[Exercise aim]: Search the data for the string "agent" and extract every line where it appears.

[Information supplied]:
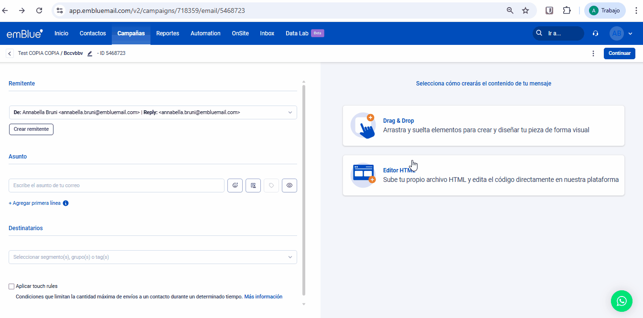
Task: Expand the Remitente sender dropdown
Action: coord(153,112)
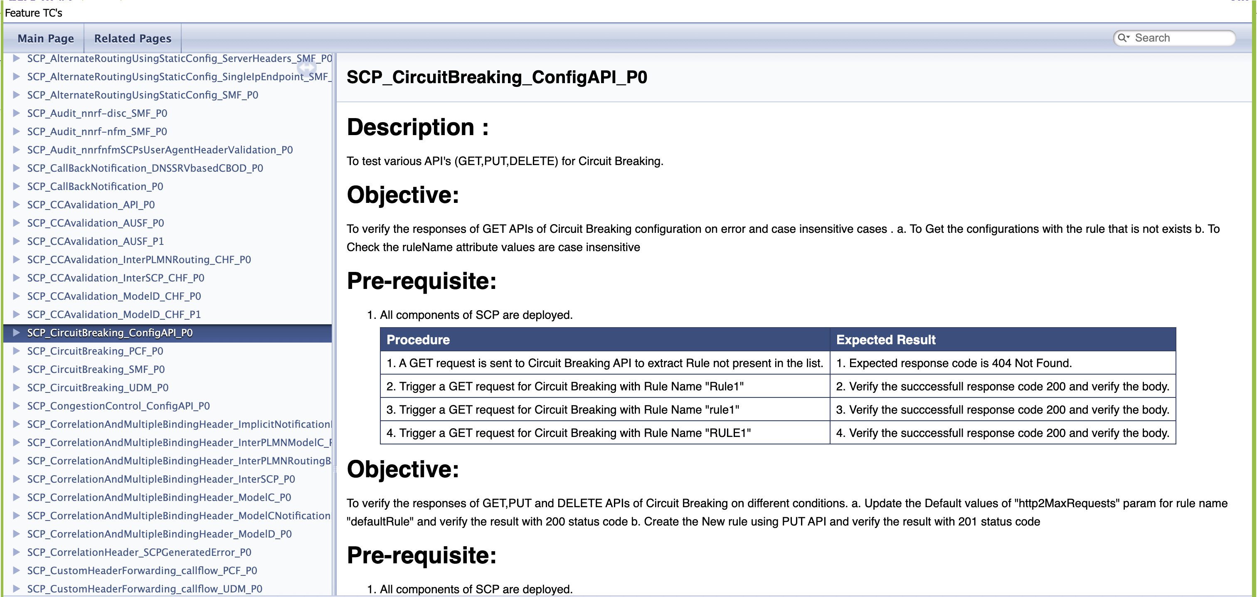Select SCP_CircuitBreaking_SMF_P0 page link
This screenshot has height=597, width=1257.
[96, 369]
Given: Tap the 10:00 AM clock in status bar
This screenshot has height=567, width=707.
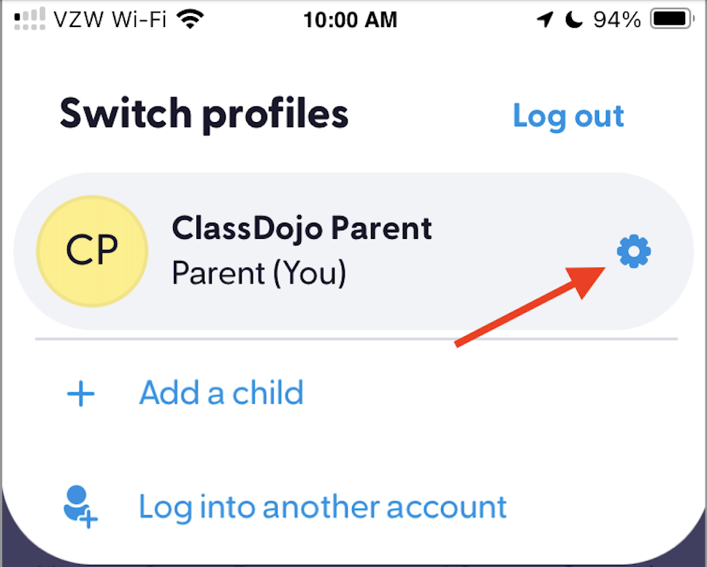Looking at the screenshot, I should tap(350, 20).
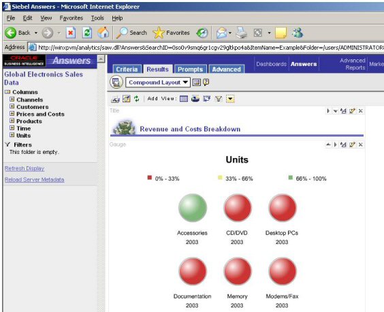Click the Refresh Display link
Viewport: 384px width, 312px height.
pyautogui.click(x=25, y=168)
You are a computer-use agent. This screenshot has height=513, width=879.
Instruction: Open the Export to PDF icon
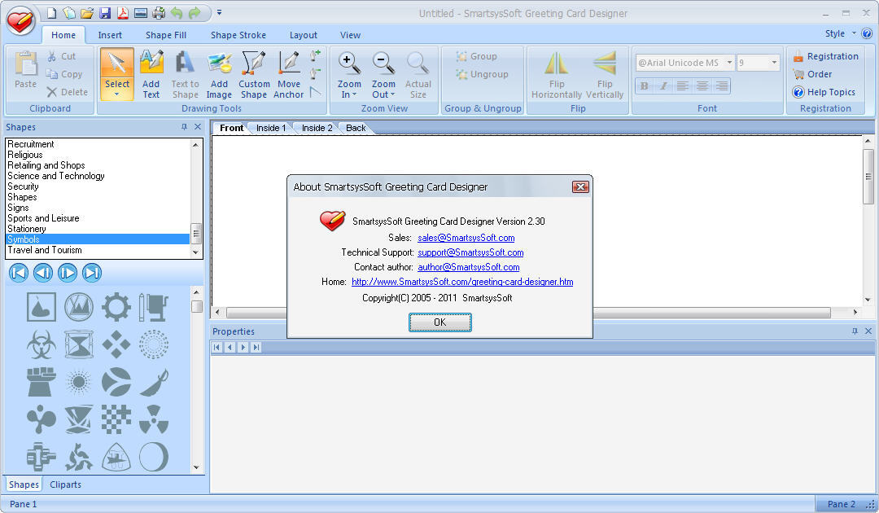point(124,13)
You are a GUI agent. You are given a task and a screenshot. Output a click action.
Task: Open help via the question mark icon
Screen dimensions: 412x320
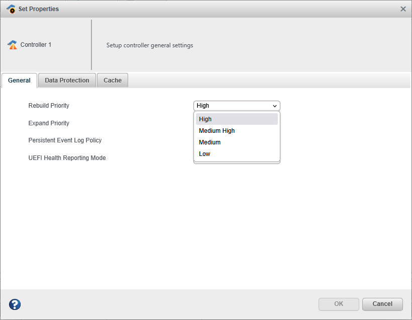(15, 304)
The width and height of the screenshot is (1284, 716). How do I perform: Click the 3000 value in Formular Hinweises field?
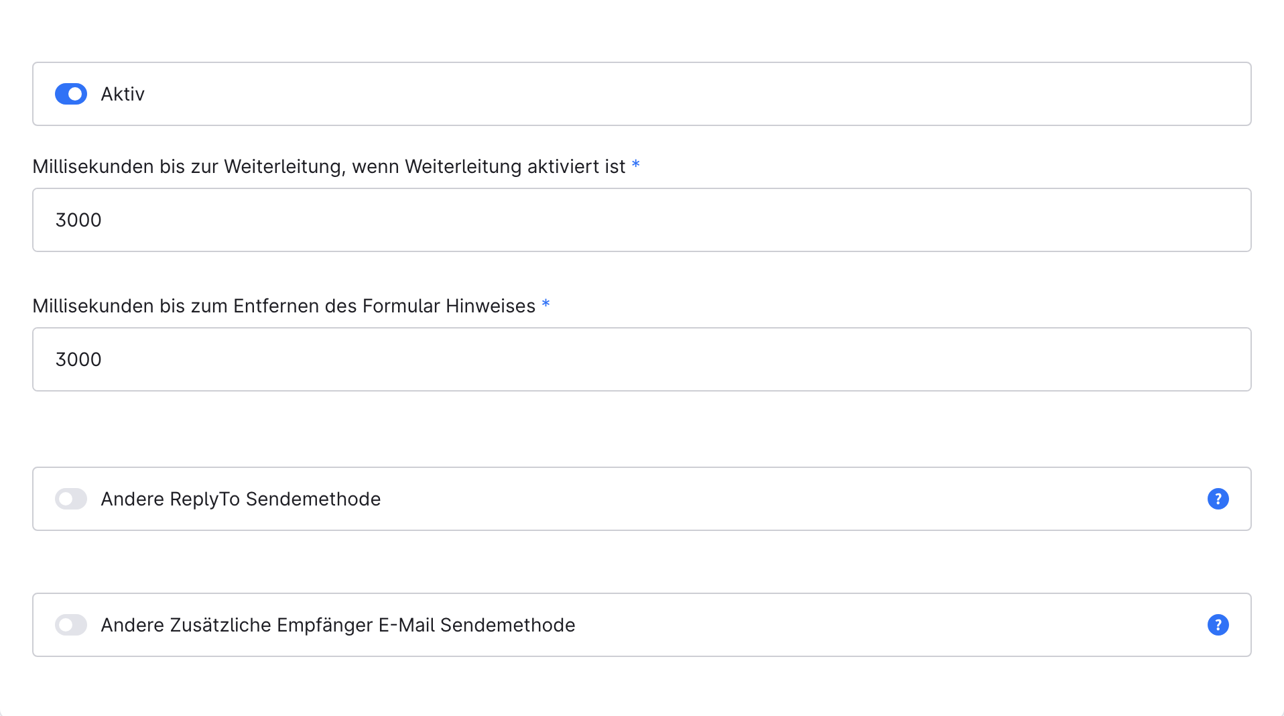point(78,359)
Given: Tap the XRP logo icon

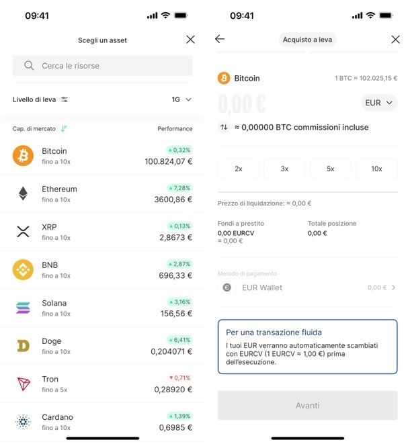Looking at the screenshot, I should click(23, 232).
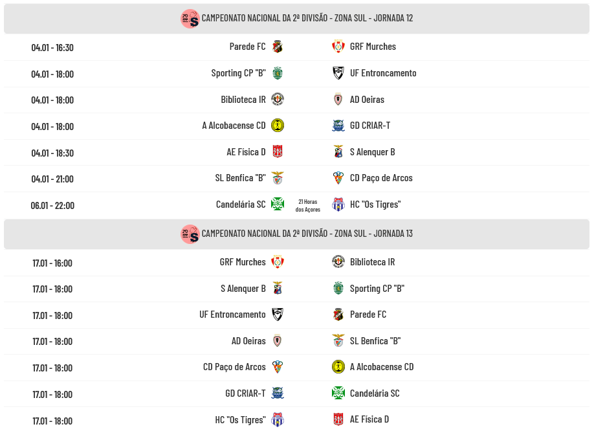Click the "21 Horas dos Açores" note
This screenshot has height=431, width=594.
point(308,205)
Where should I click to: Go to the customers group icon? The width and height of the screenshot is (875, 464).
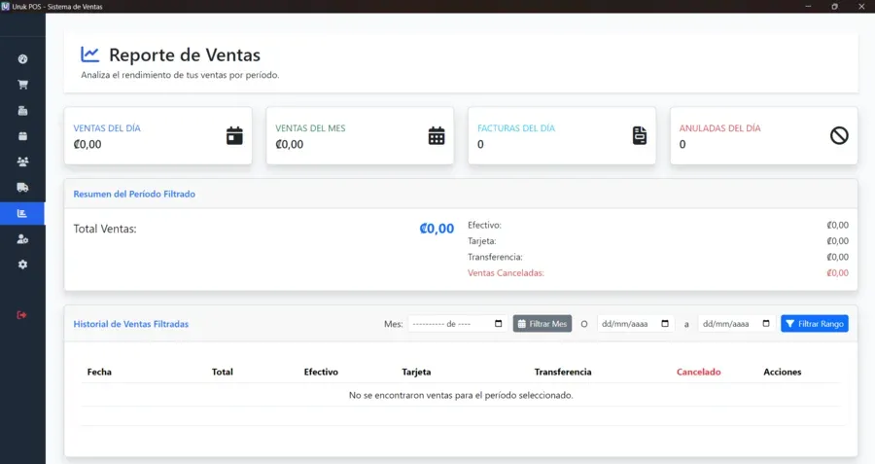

[Reply to the exercise]:
You are a computer-use agent. This screenshot has height=513, width=879.
You are a GUI agent. You are given a task and a screenshot. Output a click action.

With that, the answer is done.